Non-surgical approach to small cell carcinoma of the esophagus: does this rare disease have the same tumor behavior as SCLC?

Abstract
We conducted a retrospective analysis to clarify the clinical profile of a nonsurgical approach to small cell carcinoma of the esophagus (SCEC). SCEC patients in our database were reviewed. Consistent with the standard approach to small cell carcinoma of the lung (SCLC), chemoradiotherapy was the first choice for limited disease (LD)-SCEC in our institution while chemotherapy was the first choice for extensive disease (ED)-SCEC. Our strategy did not include prophylactic cranial irradiation. Eighteen patients were treated between January 1996 and December 2006, of whom 10 had LD-SCEC and 8 had ED-SCEC. Regarding response to chemoradiotherapy in patients with LD-SCEC, CR rate at the primary site was 90% (9/10) and total CR rate was 80% (8/10).

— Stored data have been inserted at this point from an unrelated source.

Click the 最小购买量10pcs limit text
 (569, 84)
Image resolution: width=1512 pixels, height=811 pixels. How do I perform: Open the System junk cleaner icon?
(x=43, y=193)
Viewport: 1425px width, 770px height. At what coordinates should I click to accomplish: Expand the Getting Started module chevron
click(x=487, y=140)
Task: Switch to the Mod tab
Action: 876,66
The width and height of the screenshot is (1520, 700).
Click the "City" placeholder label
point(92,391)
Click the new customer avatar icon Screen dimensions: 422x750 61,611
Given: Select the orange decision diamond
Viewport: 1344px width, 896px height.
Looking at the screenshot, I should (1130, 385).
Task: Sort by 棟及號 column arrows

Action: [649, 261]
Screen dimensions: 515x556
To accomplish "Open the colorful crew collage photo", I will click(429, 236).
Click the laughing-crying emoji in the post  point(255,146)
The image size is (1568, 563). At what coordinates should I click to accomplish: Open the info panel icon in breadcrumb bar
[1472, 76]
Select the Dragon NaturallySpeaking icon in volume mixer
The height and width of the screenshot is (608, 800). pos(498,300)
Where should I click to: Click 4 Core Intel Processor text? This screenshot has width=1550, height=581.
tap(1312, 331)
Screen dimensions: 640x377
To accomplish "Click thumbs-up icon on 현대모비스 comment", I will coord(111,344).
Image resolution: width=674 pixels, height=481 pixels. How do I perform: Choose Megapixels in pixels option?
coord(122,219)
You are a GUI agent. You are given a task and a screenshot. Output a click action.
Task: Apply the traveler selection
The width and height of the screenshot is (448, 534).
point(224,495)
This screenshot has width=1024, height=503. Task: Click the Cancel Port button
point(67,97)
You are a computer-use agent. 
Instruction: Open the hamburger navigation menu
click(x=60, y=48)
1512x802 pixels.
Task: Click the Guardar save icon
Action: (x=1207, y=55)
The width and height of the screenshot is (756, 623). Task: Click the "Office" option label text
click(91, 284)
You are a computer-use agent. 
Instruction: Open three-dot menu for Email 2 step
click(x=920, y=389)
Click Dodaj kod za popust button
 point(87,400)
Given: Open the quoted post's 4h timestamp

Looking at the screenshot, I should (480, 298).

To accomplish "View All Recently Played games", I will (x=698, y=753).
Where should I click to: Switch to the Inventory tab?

With a median follow-up period of 55.3 months, median survival time in LD-SCEC and ED-SCEC patients was 17.3 and 13.9 months, respectively, showing no significant difference (p = 0.57). Brain metastases occurred in only one patient. On follow-up, eight patients with LD-SCEC and seven with ED-SCEC died of disease. Only 2 patients died of local progression, while the remaining 13 died of disease progression of distant metastases. Despite providing good local control, chemoradiotherapy appeared to have insufficient potential to cure LD-SCEC. Prophylactic brain irradiation for SCEC is unnecessary.